From: Xiao Guangrong <xiaoguangrong@linux.vnet.ibm.com>
To: Avi Kivity <avi@redhat.com>
Cc: Marcelo Tosatti <mtosatti@redhat.com>,
LKML <linux-kernel@vger.kernel.org>, KVM <kvm@vger.kernel.org>
Subject: [PATCH 00/13] KVM: MMU: fast page fault
Date: Thu, 29 Mar 2012 17:20:17 +0800 [thread overview]
Message-ID: <4F742951.7080003@linux.vnet.ibm.com> (raw)
* Idea
The present bit of page fault error code (EFEC.P) indicates whether the
page table is populated on all levels, if this bit is set, we can know
the page fault is caused by the page-protection bits (e.g. W/R bit) or
the reserved bits.
In KVM, in most cases, all this kind of page fault (EFEC.P = 1) can be
simply fixed: the page fault caused by reserved bit
(EFFC.P = 1 && EFEC.RSV = 1) has already been filtered out in fast mmio
path. What we need do to fix the rest page fault (EFEC.P = 1 && RSV != 1)
is just increasing the corresponding access on the spte.
This pachset introduces a fast path to fix this kind of page fault: it
is out of mmu-lock and need not walk host page table to get the mapping
from gfn to pfn.
* Advantage
- it is really fast
it fixes page fault out of mmu-lock, and uses a very light way to avoid
the race with other pathes. Also, it fixes page fault in the front of
gfn_to_pfn, it means no host page table walking.
- we can get lots of page fault with PFEC.P = 1 in KVM:
- in the case of ept/npt
after shadow page become stable (all gfn is mapped in shadow page table,
it is a short stage since only one shadow page table is used and only a
few of page is needed), almost all page fault is caused by write-protect
(frame-buffer under Xwindow, migration), the other small part is caused
by page merge/COW under KSM/THP.
We do not hope it can fix the page fault caused by the read-only host
page of KSM, since after COW, all the spte pointing to the gfn will be
unmapped.
- in the case of soft mmu
- many spurious page fault due to tlb lazily flushed
- lots of write-protect page fault (dirty bit track for guest pte, shadow
page table write-protected, frame-buffer under Xwindow, migration, ...)
------------
#### Goal of the exercise:
Decide whether each statement agrees with the fast page fault patch message, answering yes or no and quoting the deciding words. 1. The new fast path runs without taking mmu-lock. 2. Page faults caused by reserved bits are handled by the new fast path. 3. The patch is expected to fix page faults caused by the read-only host page of KSM. The items that come next have nothing to do with the fast page fault patch message.

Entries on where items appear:
------------
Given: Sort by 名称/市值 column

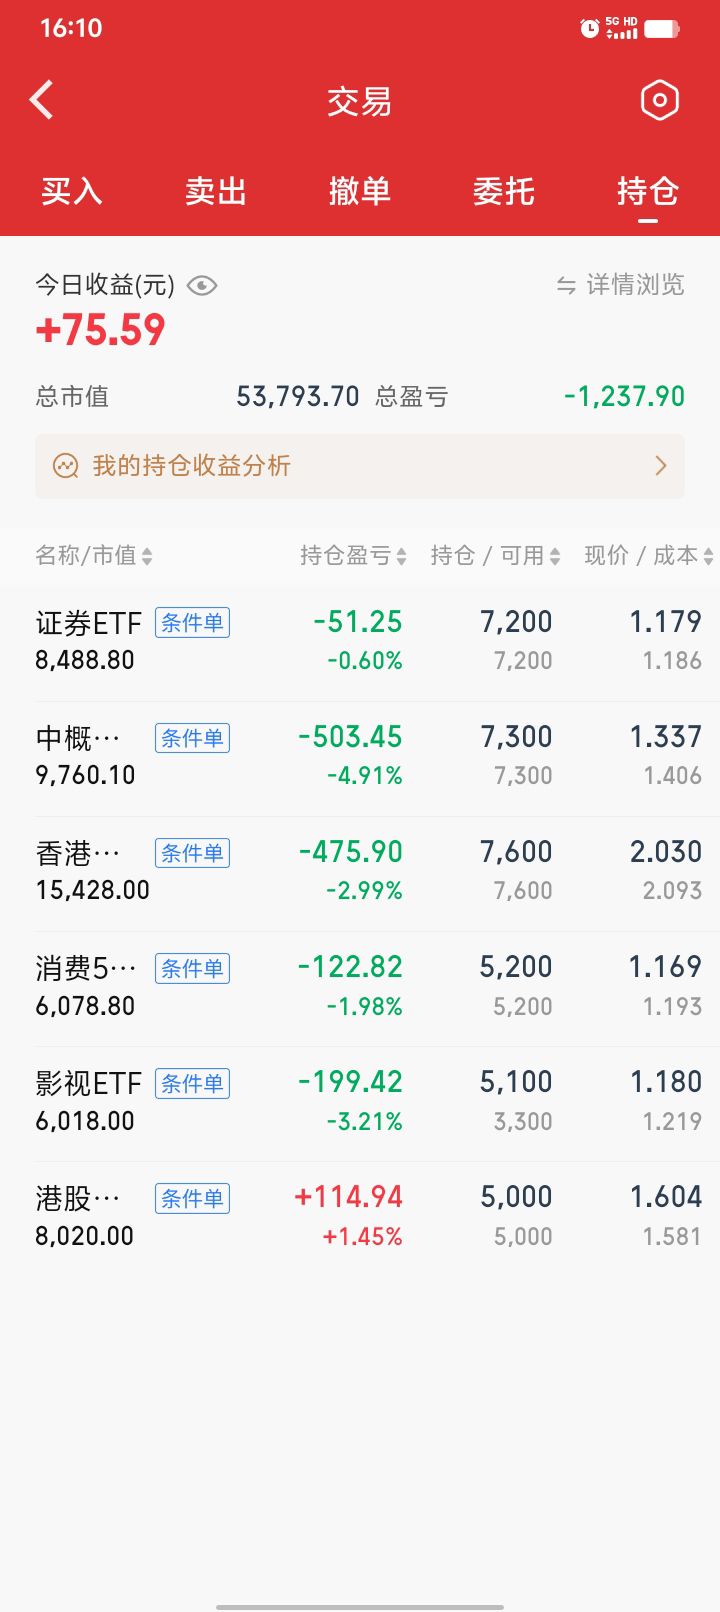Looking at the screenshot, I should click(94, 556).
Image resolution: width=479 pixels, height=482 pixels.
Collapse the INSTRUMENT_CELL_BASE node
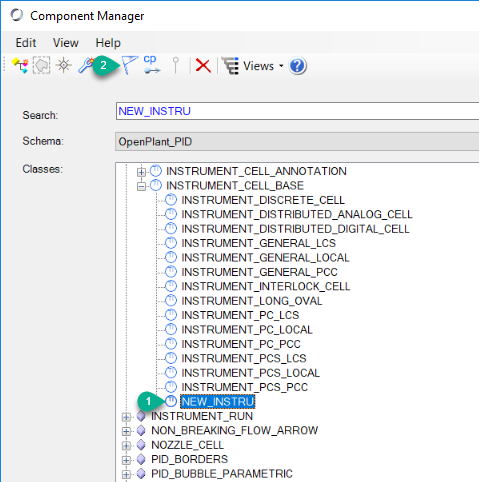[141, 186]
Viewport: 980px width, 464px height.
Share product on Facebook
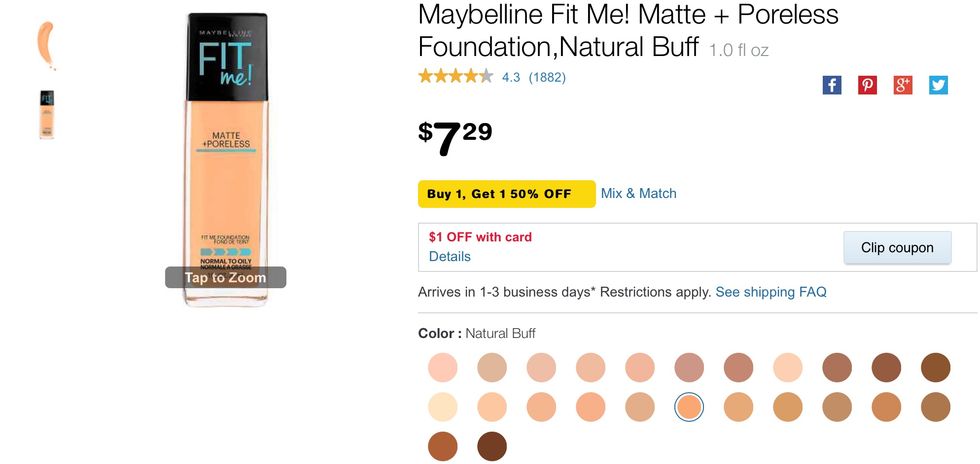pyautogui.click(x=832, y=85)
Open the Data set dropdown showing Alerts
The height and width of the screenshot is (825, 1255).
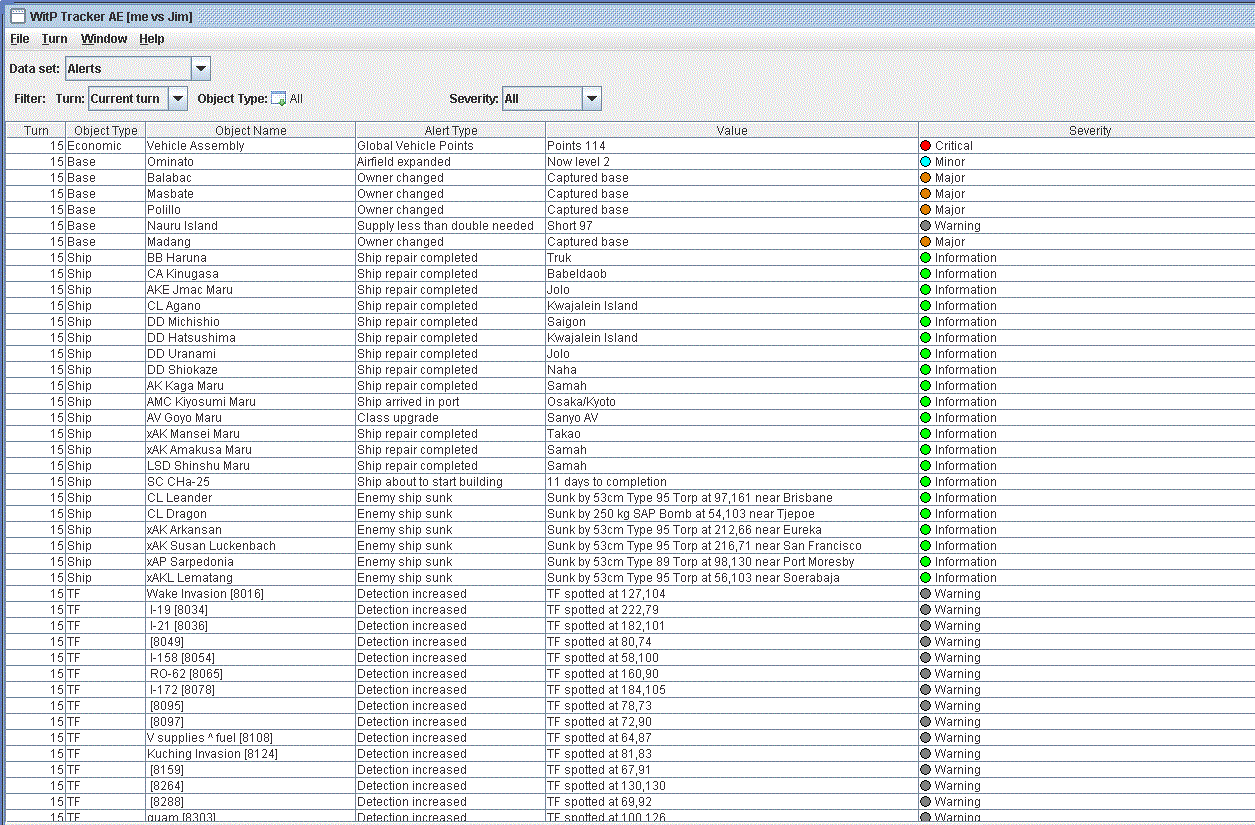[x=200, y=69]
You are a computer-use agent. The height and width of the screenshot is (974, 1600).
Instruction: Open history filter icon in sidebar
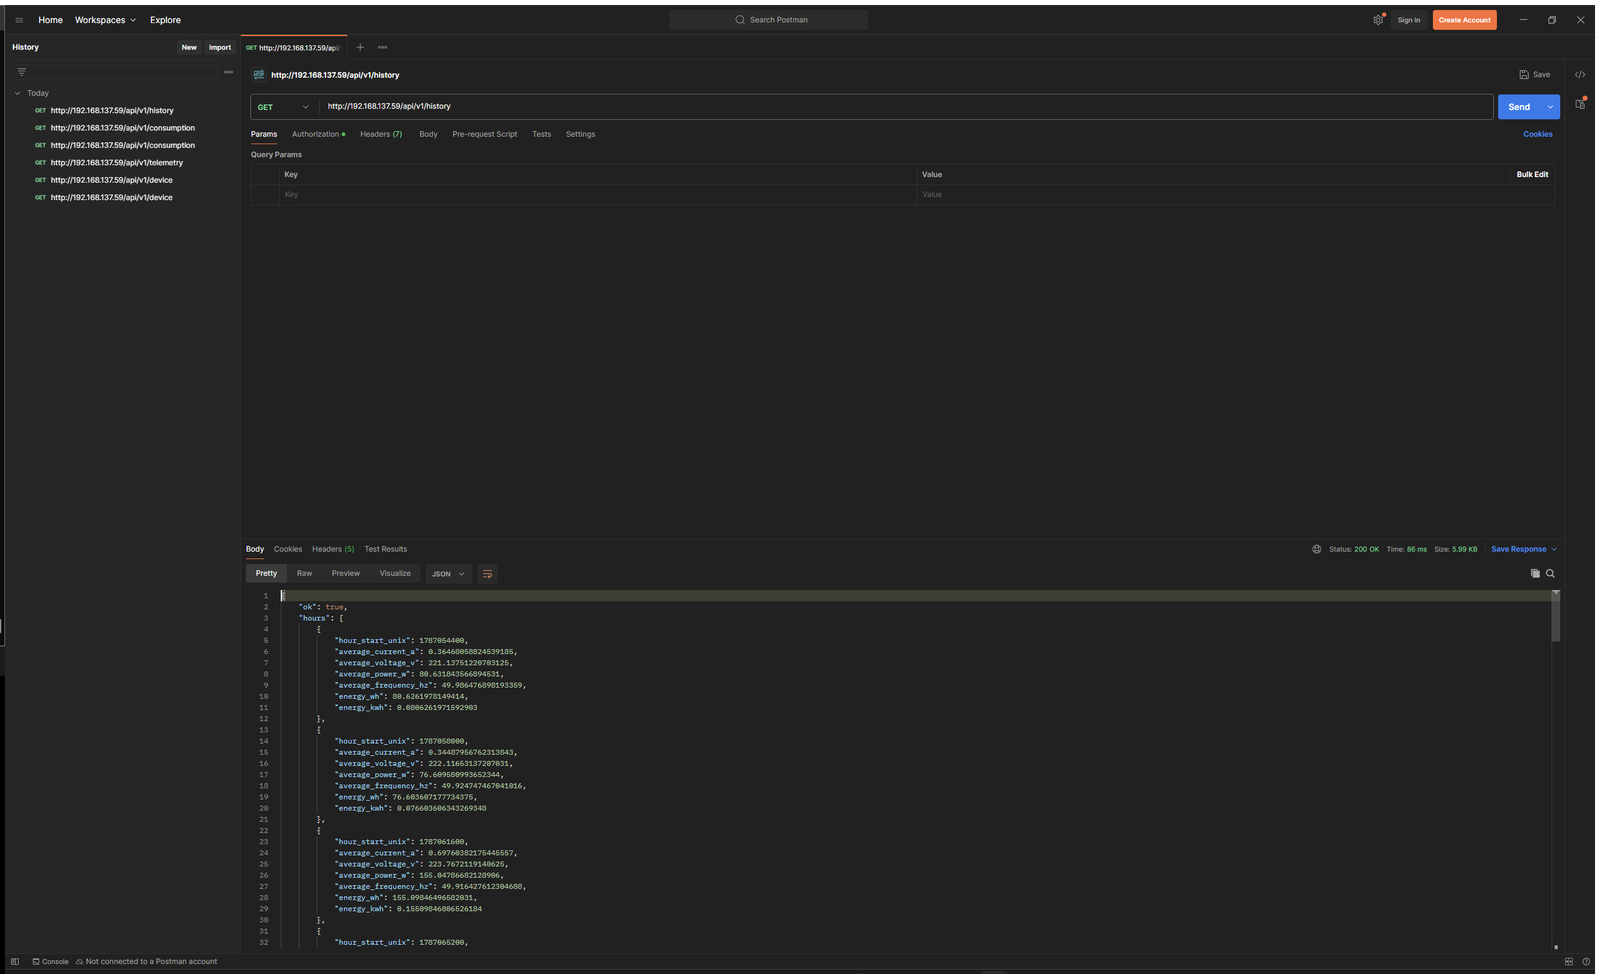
------------
#### Task answer:
1. Yes: "it is out of mmu-lock"
2. No: "has already been filtered out in fast mmio path"
3. No: "We do not hope it can fix the page fault caused by the read-only host page of KSM"